Os jornais, que pertencem ao Fórum de Luta por Trabalho, Terra, Cidadania e Soberania, pedem o impeachment de Lerner. Do documento enviado pelo advogado de Lerner, José Cid Campêlo, à delegacia, consta que ‘‘constrangimento constitui crime podendo ser causa, além de punição penal, a falta de decoro parlamentar’’.
Estiveram presentes os deputados estaduais Tony Garcia (PPB), Ângelo Vanhoni (PT) e Algaci Túlio (PTB), o deputado federal petista Florisvaldo Fier (o Doutor Rosinha), além dos vereadores Natálio Stica (PT), Jorge Samek (PT), Paulo Salamuni (PMDB) e Adenival Gomes (PT). Garcia disse que o episódio ‘‘reflete a truculência’’ do governo. Vanhoni negou a intimidação. ‘‘Temos respeito pela Polícia. O governo perdeu o senso de realidade e de ridículo.’’
Para o presidente da Assembléia Legislativa, Hermas Brandão (PTB), Lerner ‘‘está mal orientado e mal assessorado’’. A avaliação de Túlio é a mesma. ‘‘A assessoria do governador está perdida. Foi atacada pelo vírus da incompetência jurídica.’’ O líder da oposição, Waldyr Pugliesi (PMDB), saiu em defesa dos deputados. ‘‘Este governo vai entrar no livro Guiness do ridículo. É mais um recorde.’’ Stica classificou a atitude de Lerner como ‘‘absurdo’’ e ‘‘desespero’’.
A direção da Central Única dos Trabalhadores (CUT) do Paraná decidiu entrar na Justiça contra a liminar concedida ao governador, que tirou de circulação o jornal editado pela entidade, integrante do Fórum de Lutas. O material foi apreendido pela segunda vez na sexta-feira, pouco depois da liberação. A carga foi apreendida em Curitiba, antes do início da distribuição.
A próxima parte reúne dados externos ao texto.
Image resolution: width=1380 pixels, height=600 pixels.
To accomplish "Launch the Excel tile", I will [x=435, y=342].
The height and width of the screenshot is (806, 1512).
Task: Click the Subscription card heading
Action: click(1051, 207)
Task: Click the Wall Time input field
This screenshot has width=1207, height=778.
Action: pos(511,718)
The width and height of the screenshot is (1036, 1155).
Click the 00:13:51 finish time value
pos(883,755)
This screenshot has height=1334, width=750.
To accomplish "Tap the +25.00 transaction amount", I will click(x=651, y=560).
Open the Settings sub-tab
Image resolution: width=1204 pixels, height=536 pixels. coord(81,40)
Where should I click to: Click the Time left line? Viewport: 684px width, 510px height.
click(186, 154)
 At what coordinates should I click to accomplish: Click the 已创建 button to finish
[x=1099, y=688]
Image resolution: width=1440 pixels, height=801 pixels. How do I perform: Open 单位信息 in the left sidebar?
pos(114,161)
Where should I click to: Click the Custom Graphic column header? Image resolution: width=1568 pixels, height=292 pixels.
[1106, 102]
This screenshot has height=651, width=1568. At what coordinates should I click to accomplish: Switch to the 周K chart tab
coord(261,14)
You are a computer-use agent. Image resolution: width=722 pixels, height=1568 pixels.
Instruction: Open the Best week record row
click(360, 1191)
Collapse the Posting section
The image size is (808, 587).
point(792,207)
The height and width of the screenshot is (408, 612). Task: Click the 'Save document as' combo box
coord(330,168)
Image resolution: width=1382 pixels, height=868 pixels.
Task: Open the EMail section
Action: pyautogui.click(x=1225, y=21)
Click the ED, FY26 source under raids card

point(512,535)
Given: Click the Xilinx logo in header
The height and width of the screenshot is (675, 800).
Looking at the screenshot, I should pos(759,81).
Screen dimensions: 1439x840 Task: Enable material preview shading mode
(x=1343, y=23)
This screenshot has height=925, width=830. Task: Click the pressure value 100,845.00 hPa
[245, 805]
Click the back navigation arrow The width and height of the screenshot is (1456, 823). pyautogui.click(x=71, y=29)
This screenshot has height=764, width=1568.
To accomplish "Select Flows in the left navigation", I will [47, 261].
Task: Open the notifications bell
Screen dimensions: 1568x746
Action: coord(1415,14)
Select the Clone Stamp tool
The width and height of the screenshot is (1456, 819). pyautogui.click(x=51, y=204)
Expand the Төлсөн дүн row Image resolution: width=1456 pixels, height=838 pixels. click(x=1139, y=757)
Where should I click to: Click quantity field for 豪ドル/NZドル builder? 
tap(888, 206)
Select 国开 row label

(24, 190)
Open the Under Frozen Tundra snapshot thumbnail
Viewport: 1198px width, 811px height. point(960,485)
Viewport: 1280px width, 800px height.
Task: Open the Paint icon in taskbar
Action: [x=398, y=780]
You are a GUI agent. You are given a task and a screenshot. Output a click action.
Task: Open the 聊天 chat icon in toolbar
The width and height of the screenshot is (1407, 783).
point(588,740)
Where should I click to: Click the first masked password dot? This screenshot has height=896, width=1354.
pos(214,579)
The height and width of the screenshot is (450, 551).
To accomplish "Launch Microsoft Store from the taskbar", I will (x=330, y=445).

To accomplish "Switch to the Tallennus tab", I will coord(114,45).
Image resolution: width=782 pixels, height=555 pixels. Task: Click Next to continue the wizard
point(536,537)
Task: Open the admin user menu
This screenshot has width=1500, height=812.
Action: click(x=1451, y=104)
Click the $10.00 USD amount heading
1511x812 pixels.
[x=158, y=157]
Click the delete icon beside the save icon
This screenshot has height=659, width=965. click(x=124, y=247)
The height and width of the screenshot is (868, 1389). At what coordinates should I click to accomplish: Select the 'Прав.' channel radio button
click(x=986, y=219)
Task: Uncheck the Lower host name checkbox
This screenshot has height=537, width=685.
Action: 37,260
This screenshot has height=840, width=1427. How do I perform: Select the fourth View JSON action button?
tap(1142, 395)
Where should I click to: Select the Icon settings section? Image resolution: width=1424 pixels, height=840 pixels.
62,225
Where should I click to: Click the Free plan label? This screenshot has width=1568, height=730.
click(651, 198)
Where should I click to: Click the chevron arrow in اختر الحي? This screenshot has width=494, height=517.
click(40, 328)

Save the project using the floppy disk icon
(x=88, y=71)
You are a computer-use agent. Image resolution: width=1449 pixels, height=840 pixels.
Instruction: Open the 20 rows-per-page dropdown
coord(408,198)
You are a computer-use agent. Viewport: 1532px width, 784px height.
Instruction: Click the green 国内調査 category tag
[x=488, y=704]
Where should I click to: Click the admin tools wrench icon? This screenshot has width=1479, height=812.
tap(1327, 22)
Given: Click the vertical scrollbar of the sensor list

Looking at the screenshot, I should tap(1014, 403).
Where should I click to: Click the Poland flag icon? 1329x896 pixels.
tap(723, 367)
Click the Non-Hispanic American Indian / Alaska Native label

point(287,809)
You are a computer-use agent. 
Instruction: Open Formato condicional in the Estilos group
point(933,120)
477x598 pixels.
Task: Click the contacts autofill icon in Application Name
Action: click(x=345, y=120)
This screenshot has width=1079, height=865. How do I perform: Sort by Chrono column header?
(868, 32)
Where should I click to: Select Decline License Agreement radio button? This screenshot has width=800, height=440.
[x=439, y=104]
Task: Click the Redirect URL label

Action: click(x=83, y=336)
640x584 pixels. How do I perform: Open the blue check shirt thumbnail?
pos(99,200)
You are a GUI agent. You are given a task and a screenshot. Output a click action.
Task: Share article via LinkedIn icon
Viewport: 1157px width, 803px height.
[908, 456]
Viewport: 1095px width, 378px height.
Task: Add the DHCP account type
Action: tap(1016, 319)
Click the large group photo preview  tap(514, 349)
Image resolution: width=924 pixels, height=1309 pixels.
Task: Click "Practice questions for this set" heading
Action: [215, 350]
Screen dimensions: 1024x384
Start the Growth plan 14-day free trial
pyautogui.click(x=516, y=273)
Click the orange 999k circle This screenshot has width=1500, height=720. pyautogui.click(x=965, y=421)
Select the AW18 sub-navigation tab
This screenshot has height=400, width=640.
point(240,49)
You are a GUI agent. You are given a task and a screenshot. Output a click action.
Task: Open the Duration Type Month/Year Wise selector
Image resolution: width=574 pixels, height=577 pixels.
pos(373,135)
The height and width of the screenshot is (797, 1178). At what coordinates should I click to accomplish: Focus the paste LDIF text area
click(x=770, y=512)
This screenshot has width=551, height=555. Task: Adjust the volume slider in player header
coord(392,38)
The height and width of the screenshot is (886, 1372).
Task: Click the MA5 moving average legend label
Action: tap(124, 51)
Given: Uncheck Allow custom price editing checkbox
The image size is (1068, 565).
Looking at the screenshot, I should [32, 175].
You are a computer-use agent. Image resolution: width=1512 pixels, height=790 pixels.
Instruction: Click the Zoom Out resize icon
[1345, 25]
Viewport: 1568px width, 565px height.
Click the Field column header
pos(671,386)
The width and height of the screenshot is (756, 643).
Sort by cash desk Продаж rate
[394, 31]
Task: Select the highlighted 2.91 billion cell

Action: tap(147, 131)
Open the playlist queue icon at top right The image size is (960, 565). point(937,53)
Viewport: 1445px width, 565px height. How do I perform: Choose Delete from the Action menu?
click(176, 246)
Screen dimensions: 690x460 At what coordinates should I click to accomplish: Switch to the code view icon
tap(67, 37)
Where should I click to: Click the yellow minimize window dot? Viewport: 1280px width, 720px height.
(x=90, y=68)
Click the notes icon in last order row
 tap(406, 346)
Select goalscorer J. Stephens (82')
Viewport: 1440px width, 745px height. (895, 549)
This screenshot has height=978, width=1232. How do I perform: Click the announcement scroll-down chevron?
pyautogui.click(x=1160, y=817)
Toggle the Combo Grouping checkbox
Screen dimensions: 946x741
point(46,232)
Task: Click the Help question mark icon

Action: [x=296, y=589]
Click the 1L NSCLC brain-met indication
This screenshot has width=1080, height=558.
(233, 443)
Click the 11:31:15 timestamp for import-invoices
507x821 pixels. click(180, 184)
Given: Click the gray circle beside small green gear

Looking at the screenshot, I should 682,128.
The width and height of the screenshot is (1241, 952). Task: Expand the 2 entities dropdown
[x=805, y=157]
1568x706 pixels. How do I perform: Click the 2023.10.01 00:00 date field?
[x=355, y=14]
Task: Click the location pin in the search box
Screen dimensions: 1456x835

Cerca de 30 mil dos 100 mil exemplares estão sob responsabilidade de um fiel depositário. A Justiça também determinou uma multa diária de R$ 4 mil para a CUT caso o jornal seja distribuído. De acordo com o presidente da CUT no Estado, Roberto Von Der Osten, a direção do Fórum se reúne hoje para discutir as próximas ações. O jornal seria distribuído em todo o Estado antes do dia 11, quando acontece a marcha contra a privatização da Copel, na Capital.